## [Directions for this task]
Rewrite the material from the line with "At what coordinates should I click to accomplish: Click" through the end of the material, requests included. Multiply every coordinate in the answers by 1.5 and round to whole numbers, with halves rounding up, and leave out the pictures.
— Begin Given data —
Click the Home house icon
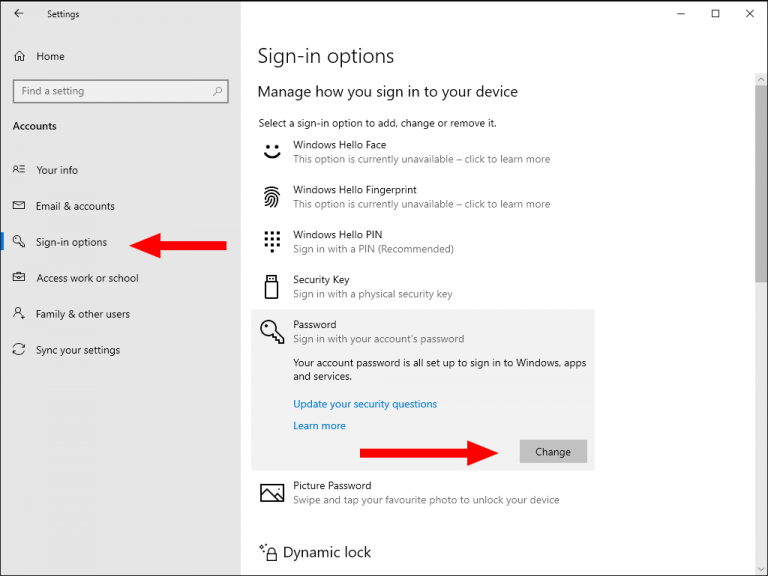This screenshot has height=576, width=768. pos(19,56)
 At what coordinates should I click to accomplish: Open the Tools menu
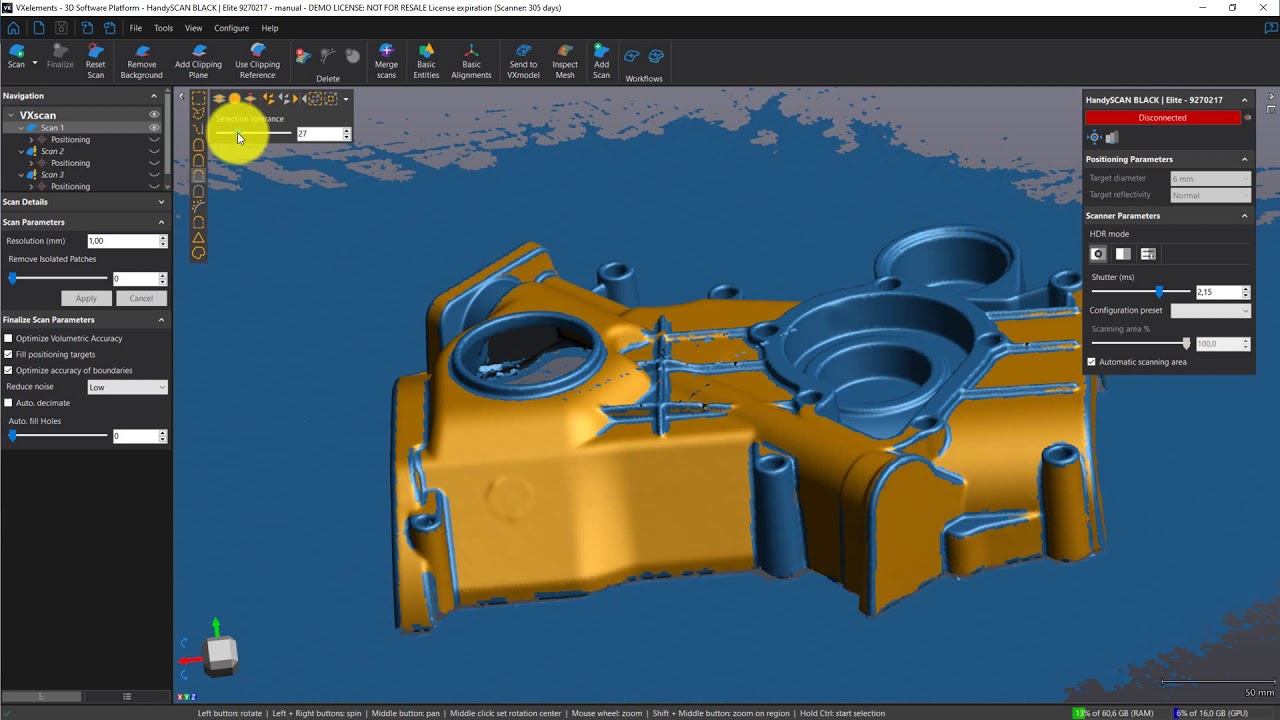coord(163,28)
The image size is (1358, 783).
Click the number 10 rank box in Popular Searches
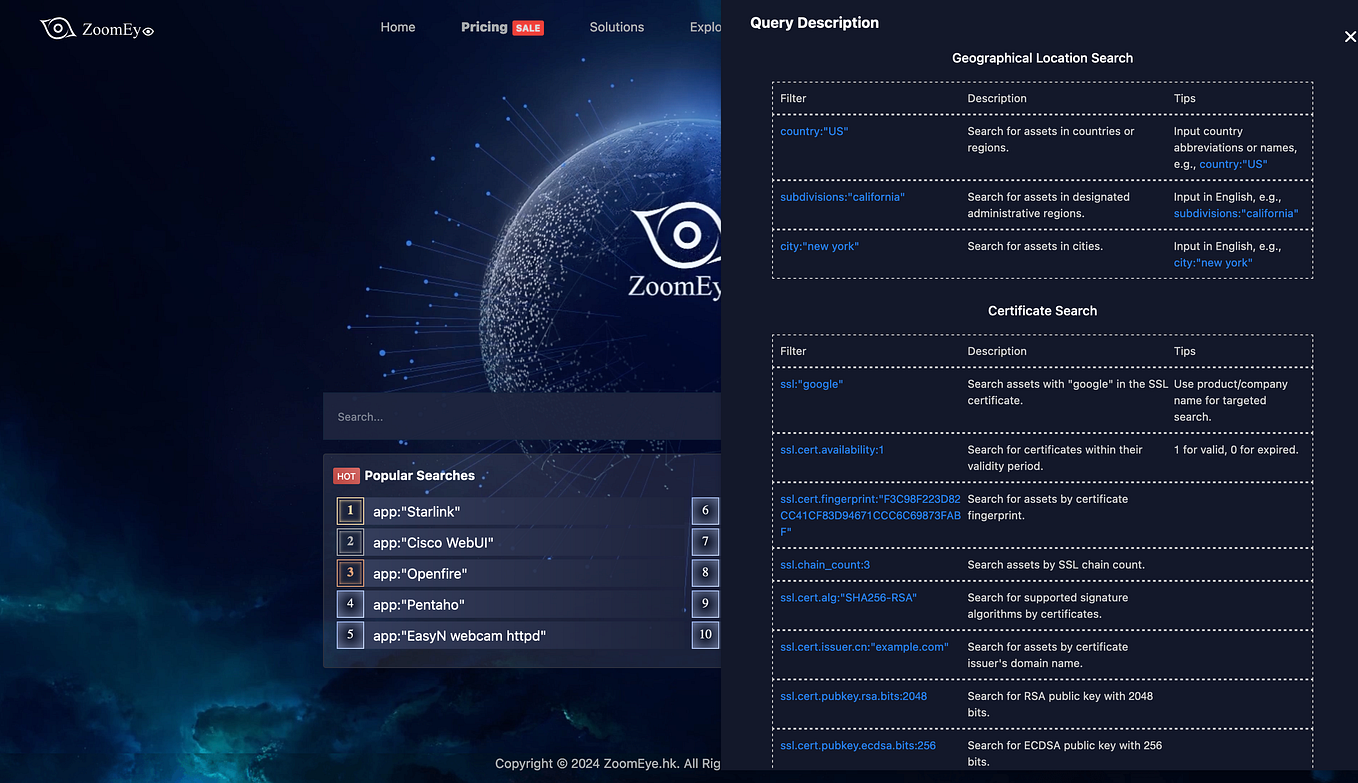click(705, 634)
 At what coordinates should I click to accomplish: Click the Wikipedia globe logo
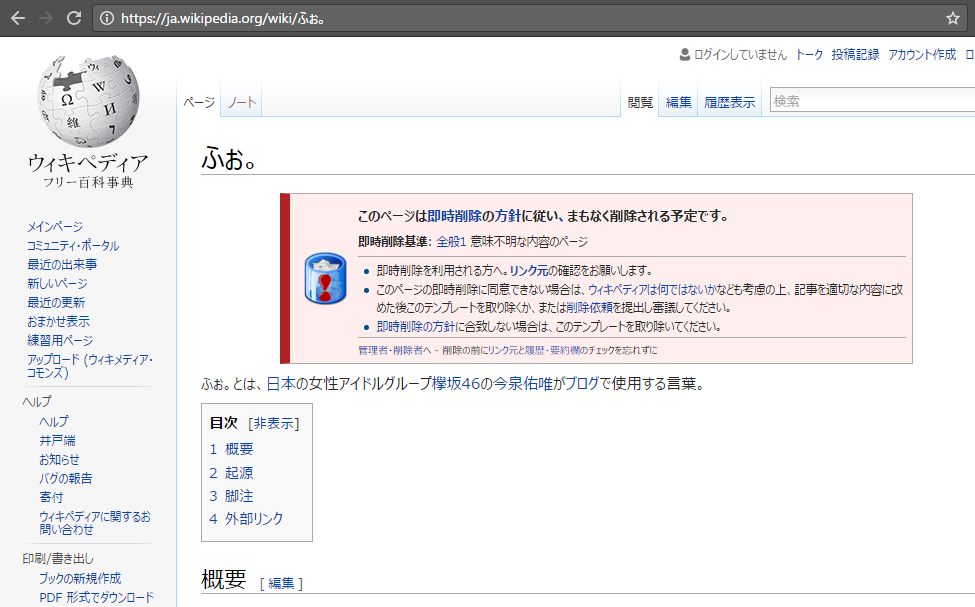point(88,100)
— End Given data —
## [Result of the task]
 At what coordinates should I click to accomplish: Click the Wikipedia globe logo
point(132,150)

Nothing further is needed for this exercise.